* _How to complete this task_:
Give only the number of lines in the records that include "will".
[Start of section]
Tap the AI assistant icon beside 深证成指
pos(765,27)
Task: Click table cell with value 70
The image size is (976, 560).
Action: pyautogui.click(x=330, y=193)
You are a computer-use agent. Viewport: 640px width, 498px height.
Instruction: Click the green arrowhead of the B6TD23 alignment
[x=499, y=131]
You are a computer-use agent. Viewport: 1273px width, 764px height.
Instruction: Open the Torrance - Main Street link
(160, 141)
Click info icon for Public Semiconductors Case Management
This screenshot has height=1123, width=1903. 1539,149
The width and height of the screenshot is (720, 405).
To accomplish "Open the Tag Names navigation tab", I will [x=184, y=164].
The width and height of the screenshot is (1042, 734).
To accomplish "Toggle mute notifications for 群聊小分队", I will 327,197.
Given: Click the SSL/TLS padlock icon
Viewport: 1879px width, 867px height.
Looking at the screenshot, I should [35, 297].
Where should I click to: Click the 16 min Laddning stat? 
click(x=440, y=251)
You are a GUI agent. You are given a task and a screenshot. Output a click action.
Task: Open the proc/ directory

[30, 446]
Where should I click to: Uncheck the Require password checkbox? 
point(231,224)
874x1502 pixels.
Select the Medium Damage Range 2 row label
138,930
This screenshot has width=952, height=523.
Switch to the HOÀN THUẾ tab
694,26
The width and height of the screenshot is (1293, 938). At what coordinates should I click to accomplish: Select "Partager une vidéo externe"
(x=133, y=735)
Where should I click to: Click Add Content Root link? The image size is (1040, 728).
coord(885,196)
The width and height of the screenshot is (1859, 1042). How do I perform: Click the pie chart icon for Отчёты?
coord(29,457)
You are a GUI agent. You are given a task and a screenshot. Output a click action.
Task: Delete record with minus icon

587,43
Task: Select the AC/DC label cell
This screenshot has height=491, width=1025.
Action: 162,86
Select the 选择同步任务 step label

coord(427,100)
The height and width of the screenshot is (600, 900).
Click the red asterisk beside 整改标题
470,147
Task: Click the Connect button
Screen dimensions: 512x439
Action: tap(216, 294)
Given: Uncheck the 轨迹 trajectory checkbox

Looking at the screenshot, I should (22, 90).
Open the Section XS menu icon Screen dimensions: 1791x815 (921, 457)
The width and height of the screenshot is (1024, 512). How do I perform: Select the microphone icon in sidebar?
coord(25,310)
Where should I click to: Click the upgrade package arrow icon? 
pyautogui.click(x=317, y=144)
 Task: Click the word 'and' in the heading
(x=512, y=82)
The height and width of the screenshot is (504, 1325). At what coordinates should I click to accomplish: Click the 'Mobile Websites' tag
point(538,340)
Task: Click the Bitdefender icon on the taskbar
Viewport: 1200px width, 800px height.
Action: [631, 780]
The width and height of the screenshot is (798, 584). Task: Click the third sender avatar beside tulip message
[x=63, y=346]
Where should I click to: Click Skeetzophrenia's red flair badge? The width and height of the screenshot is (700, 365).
[End of section]
* _Answer below_:
2